Kim ne derse desin, bir sosyal akışı, dağınık, çekingen tabii bir toplumsal oluşumu kanalize edip marka haline getiren Erbakan'dır.
Erbakan olmasaydı, FP'ye kadar varan farklı bir organize siyasal güç doğabilir miydi?
* * *
BAKIN FP'ye; Erbakan'ın gücünde, etkinliğinde hala bir kişi yok. Recai Kutan saygın bir emanetçi görüntüsü veriyor. Şu andaki gücü de belki bu fonksiyonundan geliyor.
Gül ve arkadaşları cesur ama Erbakan'ı partide aşacak güçte, deneyimde ve tarihi birimde değiller. Hiç olmazsa bu aşamada.
Öyleyse yarınki kongrede FP'de değişim, demokratikleşme, gençleşme, yenileşme bekleyenler hayal kuruyorlar demektir.
* * *
KURDUĞU, liderliğini yaptığı üç parti de kapatılan bir liderin, Erbakan'ın taktik değiştirmemesi de ilginç değil mi?
Bu toplum onun partisini iktidar da yapıyor, kendisini başbakan da, ama o düzeni sarsıcı, yasalara aykırı, toplumda vatandaşları birbirine karşı tahrik edici, rejimi değiştirme arzularını ortaya koyucu mesajlar vermekten vazgeçmiyor. Hem de karşılaştığı ağır müeyyidelere rağmen.

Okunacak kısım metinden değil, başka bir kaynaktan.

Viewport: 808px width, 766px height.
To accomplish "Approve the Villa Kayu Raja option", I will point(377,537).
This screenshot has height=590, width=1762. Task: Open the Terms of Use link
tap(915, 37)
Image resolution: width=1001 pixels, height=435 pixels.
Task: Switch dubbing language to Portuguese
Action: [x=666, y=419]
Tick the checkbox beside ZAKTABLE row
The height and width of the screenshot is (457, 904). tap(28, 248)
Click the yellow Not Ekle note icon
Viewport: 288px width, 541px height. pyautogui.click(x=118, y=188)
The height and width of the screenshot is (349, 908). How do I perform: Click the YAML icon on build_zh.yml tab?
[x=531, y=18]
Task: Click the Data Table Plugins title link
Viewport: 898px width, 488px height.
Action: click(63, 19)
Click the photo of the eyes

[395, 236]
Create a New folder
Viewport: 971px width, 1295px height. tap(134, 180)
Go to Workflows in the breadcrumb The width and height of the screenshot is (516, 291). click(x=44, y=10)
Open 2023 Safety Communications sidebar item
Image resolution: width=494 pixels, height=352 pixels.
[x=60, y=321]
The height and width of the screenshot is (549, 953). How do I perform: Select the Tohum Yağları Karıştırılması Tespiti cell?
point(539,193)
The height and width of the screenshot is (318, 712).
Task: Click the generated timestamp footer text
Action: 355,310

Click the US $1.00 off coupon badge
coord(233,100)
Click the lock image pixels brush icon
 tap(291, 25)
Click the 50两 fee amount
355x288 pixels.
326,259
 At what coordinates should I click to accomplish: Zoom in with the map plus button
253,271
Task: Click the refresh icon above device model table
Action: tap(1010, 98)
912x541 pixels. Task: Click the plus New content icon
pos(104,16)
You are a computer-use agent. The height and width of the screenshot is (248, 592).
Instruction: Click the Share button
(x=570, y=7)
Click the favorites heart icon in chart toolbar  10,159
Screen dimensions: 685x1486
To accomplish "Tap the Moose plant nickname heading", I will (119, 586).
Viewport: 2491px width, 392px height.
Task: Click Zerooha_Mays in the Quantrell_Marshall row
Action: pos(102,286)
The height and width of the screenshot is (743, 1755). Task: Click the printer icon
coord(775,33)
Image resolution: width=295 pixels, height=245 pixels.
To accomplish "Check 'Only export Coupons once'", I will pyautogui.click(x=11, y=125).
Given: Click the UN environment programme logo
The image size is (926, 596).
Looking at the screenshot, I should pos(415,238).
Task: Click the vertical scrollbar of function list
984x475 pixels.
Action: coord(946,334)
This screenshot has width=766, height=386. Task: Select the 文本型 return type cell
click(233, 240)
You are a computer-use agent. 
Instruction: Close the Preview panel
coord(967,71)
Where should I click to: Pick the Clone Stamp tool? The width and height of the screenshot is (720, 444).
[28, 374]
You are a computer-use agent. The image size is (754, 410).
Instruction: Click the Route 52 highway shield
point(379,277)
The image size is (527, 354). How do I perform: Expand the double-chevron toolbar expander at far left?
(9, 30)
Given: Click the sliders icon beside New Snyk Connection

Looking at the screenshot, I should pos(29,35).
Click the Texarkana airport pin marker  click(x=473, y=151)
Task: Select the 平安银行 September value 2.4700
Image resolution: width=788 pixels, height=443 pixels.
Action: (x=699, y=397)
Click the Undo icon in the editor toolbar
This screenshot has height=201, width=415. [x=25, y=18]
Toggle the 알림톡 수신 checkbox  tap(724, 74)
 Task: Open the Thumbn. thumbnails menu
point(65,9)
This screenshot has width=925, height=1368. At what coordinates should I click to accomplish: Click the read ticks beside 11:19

Yoksa, geniş bir kütleyi siyasi parti tabelası altında, mütecanis bir şekilde tutmanın anahtarı bunda mı görülüyor?
* * *
FP'de gençlerin, yenilikçilerin genel başkan adayı Abdullah Gül, partide gizlice yapılan tüzük değişikliğini dün eleştiriyordu:
"Bu değişiklikle 1200 delegenin üzerini çizdiği bir isim yönetime girerken, 1200 delegenin oybirliği ile istediği bir kişi ise yönetime giremeyecektir."Gül'ün bu sözlerinden daha ilginci, bu tüzük değişikliğinden Genel Başkan Kutan'ın haberinin olmadığını söylemesiydi.
Yani, partiye hakim nokta genel merkezin dışında bir yerdeydi. Ve bu merci FP'de dikensiz gül bahçesi istiyordu, ama bu gül Abdullah Gül değildi...
* * *
BAŞTA da dediğimiz gibi, FP'de mevcut yönetim yarın herhalde kazanır.
Yani Erbakan galip gelir.
Ama bu uzun vadede FP'ye ne kazandırır, ne kaybettirir?
Bugün adı FP olan siyasi oluşuma Türkiye'de ihtiyaç var.
O bir görüşü temsil ediyor. O bir vakıa. Öyleyse, üç partinin kapatılmasına yol açan yanlışlara sapanların etkisini partide azaltacak bir denge formülünü bu kongre bulmalı.